Aim of the task >> The entries below are to be copied exactly, with nothing left out.

────────────────────────────────────────

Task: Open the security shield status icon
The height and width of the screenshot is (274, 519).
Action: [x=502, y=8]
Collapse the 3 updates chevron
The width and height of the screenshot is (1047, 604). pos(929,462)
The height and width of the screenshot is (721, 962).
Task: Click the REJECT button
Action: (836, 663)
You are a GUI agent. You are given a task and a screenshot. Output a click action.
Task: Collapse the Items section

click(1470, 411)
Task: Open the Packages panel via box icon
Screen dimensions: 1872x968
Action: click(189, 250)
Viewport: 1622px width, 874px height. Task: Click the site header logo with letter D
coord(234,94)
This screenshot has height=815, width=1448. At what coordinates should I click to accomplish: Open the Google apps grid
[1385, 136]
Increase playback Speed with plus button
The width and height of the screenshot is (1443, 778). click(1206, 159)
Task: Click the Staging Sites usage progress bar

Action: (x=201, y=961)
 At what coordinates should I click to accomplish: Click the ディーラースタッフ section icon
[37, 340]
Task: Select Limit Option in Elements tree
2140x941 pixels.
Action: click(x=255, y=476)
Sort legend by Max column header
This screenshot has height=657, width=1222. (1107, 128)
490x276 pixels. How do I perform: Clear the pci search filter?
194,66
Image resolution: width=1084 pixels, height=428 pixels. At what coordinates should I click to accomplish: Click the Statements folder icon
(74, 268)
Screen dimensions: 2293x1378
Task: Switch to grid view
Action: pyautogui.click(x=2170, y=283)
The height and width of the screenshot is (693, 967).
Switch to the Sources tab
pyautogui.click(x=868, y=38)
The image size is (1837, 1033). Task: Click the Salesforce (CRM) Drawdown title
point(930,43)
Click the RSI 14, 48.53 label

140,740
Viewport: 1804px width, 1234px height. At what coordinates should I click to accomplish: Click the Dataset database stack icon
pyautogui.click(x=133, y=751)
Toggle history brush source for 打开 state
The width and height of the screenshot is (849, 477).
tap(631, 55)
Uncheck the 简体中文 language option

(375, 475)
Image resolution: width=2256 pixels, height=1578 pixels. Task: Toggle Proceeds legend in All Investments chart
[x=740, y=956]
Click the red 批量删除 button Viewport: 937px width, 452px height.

────────────────────────────────────────

Completed exercise >>
Task: Open the security shield status icon
The height and width of the screenshot is (274, 519).
Action: [x=502, y=8]
Collapse the 3 updates chevron
The width and height of the screenshot is (1047, 604). pos(929,462)
The height and width of the screenshot is (721, 962).
Task: Click the REJECT button
Action: (836, 663)
You are a GUI agent. You are given a task and a screenshot. Output a click action.
Task: Collapse the Items section

click(1470, 411)
Task: Open the Packages panel via box icon
Screen dimensions: 1872x968
Action: click(189, 250)
Viewport: 1622px width, 874px height. Task: Click the site header logo with letter D
coord(234,94)
This screenshot has height=815, width=1448. At what coordinates should I click to accomplish: Open the Google apps grid
[1385, 136]
Increase playback Speed with plus button
The width and height of the screenshot is (1443, 778). click(1206, 159)
Task: Click the Staging Sites usage progress bar

Action: (x=201, y=961)
 At what coordinates should I click to accomplish: Click the ディーラースタッフ section icon
[37, 340]
Task: Select Limit Option in Elements tree
2140x941 pixels.
Action: click(x=255, y=476)
Sort legend by Max column header
This screenshot has height=657, width=1222. (1107, 128)
490x276 pixels. How do I perform: Clear the pci search filter?
194,66
Image resolution: width=1084 pixels, height=428 pixels. At what coordinates should I click to accomplish: Click the Statements folder icon
(74, 268)
Screen dimensions: 2293x1378
Task: Switch to grid view
Action: pyautogui.click(x=2170, y=283)
The height and width of the screenshot is (693, 967).
Switch to the Sources tab
pyautogui.click(x=868, y=38)
The image size is (1837, 1033). Task: Click the Salesforce (CRM) Drawdown title
point(930,43)
Click the RSI 14, 48.53 label

140,740
Viewport: 1804px width, 1234px height. At what coordinates should I click to accomplish: Click the Dataset database stack icon
pyautogui.click(x=133, y=751)
Toggle history brush source for 打开 state
The width and height of the screenshot is (849, 477).
tap(631, 55)
Uncheck the 简体中文 language option

(375, 475)
Image resolution: width=2256 pixels, height=1578 pixels. Task: Toggle Proceeds legend in All Investments chart
[x=740, y=956]
Click the red 批量删除 button Viewport: 937px width, 452px height.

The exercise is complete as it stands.